(Data extract)

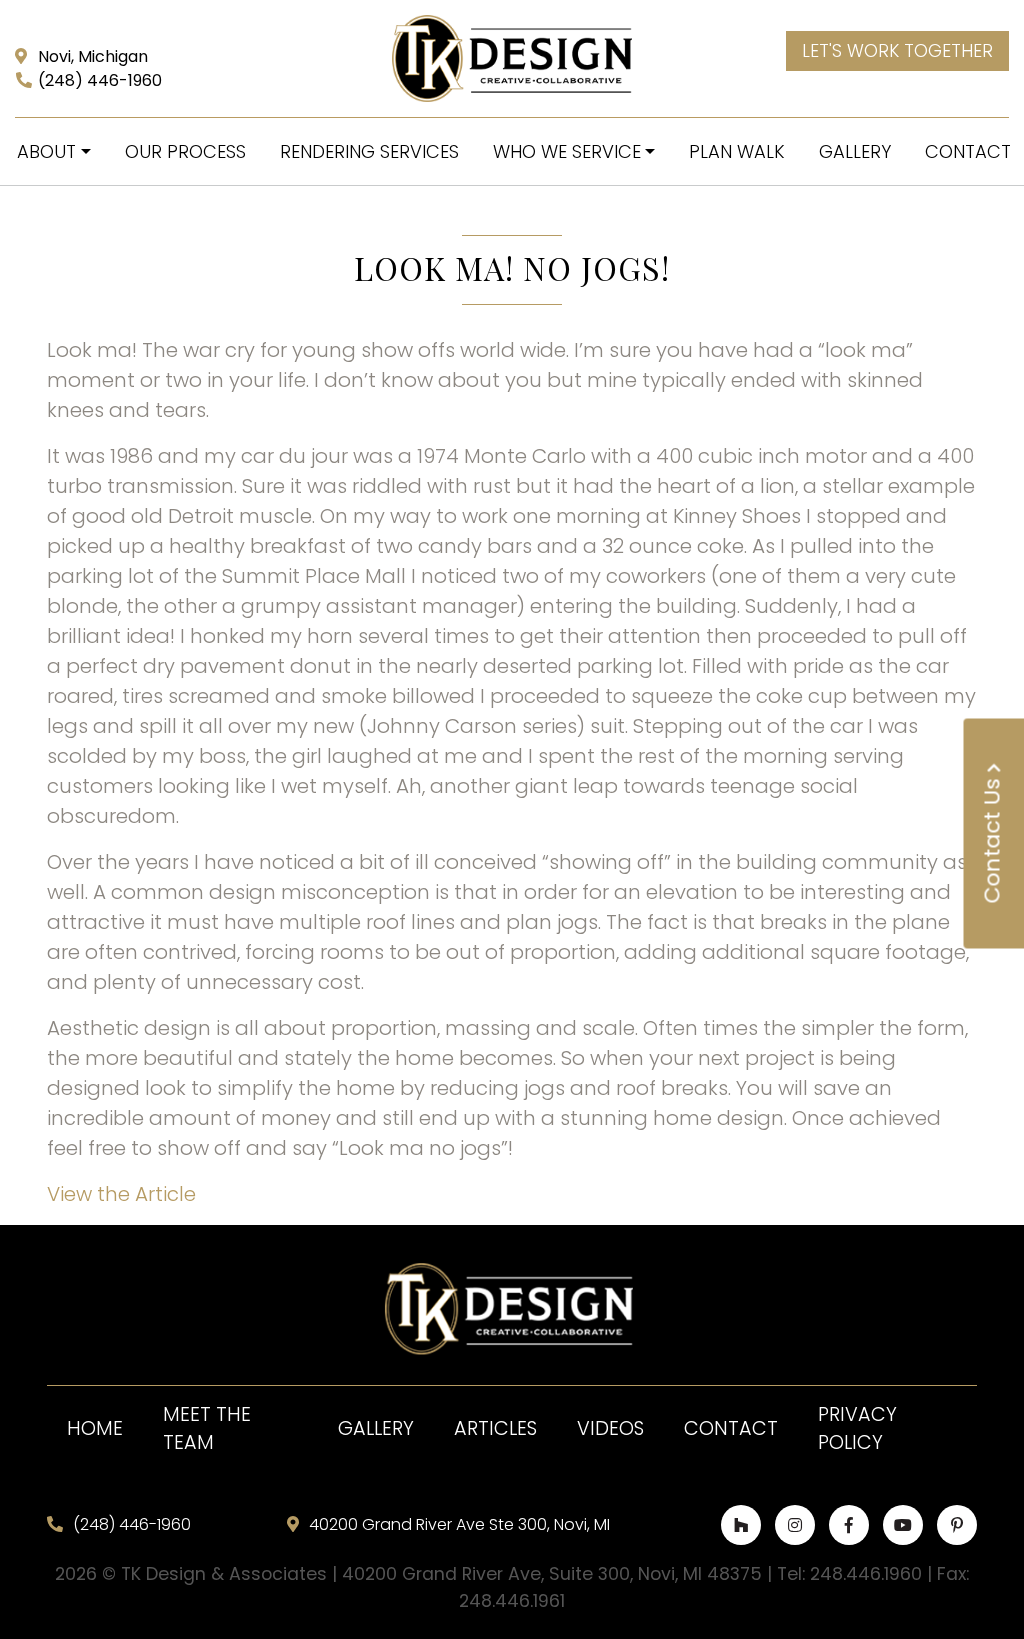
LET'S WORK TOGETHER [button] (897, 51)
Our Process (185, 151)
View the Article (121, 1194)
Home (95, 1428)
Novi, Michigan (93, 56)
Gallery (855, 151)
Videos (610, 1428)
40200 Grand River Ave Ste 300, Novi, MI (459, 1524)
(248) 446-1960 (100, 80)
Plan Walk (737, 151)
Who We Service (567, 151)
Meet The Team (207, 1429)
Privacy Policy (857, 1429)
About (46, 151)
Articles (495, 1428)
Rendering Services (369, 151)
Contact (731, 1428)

(End Data extract)

▶ Work instruction:
Exactly and in full, write out the lines from the one containing "View the Article (121, 1194)" through the end of the listing.

▶ Finished exercise:
View the Article (121, 1194)
Home (95, 1428)
Novi, Michigan (93, 56)
Gallery (855, 151)
Videos (610, 1428)
40200 Grand River Ave Ste 300, Novi, MI (459, 1524)
(248) 446-1960 (100, 80)
Plan Walk (737, 151)
Who We Service (567, 151)
Meet The Team (207, 1429)
Privacy Policy (857, 1429)
About (46, 151)
Articles (495, 1428)
Rendering Services (369, 151)
Contact (731, 1428)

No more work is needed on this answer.